In the Straus Public Lecture on November 28, Seyla Benhabib, currently a fellow at the Straus Institute for the Advanced Study of Law & Justice, considered "Democratic Sovereignty and International Law: The Contemporary Debate."
Benhabib, the Eugene Meyer Professor of Political Science and Philosophy at Yale University, invoked the late political scientist Samuel P. Huntington’s views on an American “cosmopolitan” elite whose interests increasingly diverge from those of regular people: “Are cosmopolitans dead souls? Is cosmopolitanism the privileged attitude of globetrotting and world-hugging elites, removed from the concerns of ordinary citizens?”
Rejecting that characterization, she asserted that cosmopolitanism “has become a placeholder for thinking beyond the confusing present towards a possible and viable future. Legal developments are at the forefront of these transformations.... Morally, the cosmopolitan tradition is committed to viewing each individual as an equal unit of moral respect and concern.
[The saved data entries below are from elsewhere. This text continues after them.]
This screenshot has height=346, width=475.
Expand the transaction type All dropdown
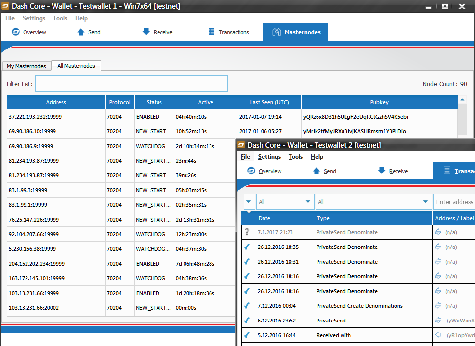(x=373, y=202)
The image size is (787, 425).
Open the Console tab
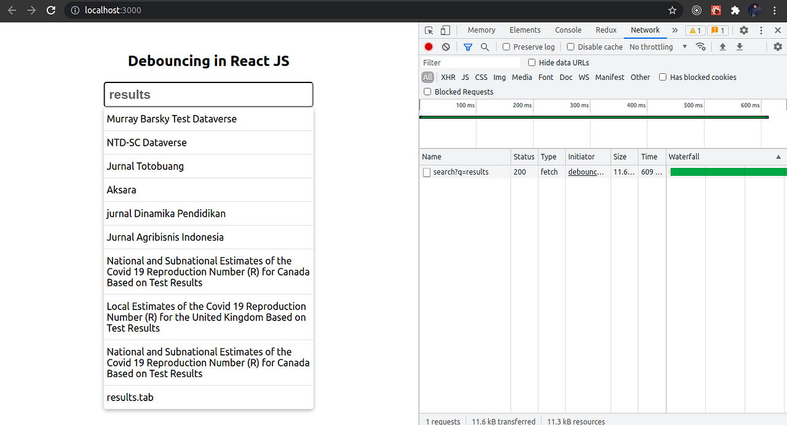[x=568, y=30]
Legally, cosmopolitanism views each individual as a legal person and ties them to the protection of their human rights in virtue of their moral personality and not their national membership or other status.”
As a political philosopher, Benhabib said, she was interested in the relationship of international law and treaties with democratic sovereignty: “In the last three decades, the status of international law and of transnational legal agreements with respect to the sovereignty claims of liberal democracies has become a highly contentious theoretical and political issue. Deep divergences have emerged among democracies normally considered allies.” While Europe has gravitated toward a cosmopolitan order, she said, the U.S. Supreme Court follows a strong isolationist path.
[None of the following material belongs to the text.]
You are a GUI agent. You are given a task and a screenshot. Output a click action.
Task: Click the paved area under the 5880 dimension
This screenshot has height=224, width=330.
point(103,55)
In her own work, Benhabib is concentrating on a narrower aspect of this complex web: “My thesis is that, in fact, the supposed conflict between such norms [international legal norms regarding human rights] and democratic sovereignty derives from an inadequate understanding, not only of sovereignty, but also of how international and transnational norms function in democracies. Such norms, I wish to claim, enhance rather than undermine popular sovereignty.”
Benhabib’s lecture offered “a perspective and a normative model for thinking through the relationship of cosmopolitan human rights norms and democratic sovereignty that tries to go beyond some of the indefensible and stale juxtapositions in which much contemporary discourse today seems to be mired.” Following her talk, University Professor Joseph Weiler, director of the Straus Institute, moderated a Q&A in which Benhabib elaborated on many of her points.